• **Work request**:
Search the entries for the word "will" and report each line that has it.

Stored data:
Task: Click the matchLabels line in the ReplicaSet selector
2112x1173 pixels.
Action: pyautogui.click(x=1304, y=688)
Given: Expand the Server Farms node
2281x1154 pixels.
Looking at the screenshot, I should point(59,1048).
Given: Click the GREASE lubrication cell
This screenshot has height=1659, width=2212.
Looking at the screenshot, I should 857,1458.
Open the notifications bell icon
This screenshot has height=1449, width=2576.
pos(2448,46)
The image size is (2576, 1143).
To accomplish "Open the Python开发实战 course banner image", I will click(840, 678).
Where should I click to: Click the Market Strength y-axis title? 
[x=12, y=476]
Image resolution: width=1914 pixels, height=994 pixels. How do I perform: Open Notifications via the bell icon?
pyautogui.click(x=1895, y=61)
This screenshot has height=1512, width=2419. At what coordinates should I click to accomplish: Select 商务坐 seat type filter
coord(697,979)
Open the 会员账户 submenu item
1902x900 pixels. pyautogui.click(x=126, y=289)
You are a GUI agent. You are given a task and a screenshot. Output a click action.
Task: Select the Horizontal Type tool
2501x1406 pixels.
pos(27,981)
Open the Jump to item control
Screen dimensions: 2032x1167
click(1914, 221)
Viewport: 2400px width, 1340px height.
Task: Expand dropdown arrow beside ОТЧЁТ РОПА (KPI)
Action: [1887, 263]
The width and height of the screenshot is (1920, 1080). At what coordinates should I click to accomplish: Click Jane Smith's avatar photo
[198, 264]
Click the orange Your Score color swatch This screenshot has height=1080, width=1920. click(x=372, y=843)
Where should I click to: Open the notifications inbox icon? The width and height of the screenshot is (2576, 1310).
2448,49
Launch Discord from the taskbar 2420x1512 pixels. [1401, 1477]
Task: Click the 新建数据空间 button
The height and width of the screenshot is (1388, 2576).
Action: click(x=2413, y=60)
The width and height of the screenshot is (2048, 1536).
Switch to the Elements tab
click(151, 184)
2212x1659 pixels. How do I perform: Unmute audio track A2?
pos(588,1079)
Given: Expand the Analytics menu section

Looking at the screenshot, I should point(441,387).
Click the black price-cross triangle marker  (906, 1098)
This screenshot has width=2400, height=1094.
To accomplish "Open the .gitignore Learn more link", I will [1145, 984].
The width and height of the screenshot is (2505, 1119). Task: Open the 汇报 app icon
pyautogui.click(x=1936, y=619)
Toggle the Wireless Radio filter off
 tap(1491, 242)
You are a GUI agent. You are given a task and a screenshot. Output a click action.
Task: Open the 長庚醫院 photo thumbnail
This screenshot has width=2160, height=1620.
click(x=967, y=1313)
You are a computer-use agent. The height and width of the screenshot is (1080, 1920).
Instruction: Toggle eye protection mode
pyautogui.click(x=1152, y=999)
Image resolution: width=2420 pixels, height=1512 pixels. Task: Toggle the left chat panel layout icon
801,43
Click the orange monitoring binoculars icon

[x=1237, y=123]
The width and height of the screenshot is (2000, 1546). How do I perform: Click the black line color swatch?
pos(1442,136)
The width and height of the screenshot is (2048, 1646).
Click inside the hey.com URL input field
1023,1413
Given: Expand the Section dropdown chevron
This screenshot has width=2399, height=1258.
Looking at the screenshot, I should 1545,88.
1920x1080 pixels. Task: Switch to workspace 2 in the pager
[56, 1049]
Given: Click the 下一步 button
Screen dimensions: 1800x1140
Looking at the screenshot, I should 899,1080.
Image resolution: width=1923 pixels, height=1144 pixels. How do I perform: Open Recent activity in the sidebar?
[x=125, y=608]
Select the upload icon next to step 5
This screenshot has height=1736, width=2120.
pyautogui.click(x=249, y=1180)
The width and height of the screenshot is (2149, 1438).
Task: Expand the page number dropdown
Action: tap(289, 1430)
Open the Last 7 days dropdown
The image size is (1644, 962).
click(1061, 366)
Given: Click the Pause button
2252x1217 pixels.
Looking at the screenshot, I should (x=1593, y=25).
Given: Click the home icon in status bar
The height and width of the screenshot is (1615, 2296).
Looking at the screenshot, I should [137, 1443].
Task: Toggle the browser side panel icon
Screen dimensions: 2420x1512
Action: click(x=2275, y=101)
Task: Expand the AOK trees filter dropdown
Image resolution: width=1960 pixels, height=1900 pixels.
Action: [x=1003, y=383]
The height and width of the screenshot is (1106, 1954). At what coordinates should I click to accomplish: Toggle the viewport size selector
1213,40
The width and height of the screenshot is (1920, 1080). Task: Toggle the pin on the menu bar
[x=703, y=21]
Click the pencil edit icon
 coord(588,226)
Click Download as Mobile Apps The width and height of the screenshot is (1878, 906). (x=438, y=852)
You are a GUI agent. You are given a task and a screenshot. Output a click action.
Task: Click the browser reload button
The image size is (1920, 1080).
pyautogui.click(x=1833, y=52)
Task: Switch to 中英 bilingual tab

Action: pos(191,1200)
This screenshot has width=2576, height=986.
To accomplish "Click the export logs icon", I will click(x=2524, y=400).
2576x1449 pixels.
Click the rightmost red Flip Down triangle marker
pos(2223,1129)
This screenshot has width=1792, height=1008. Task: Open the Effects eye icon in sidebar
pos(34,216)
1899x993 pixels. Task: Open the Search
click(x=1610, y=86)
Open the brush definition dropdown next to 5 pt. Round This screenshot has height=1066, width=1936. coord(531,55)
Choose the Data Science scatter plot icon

• **Final answer**:
To accomplish "Open the Python开发实战 course banner image", I will click(840, 678).
To accomplish "Open the .gitignore Learn more link", I will [1145, 984].
To accomplish "Click the export logs icon", I will click(x=2524, y=400).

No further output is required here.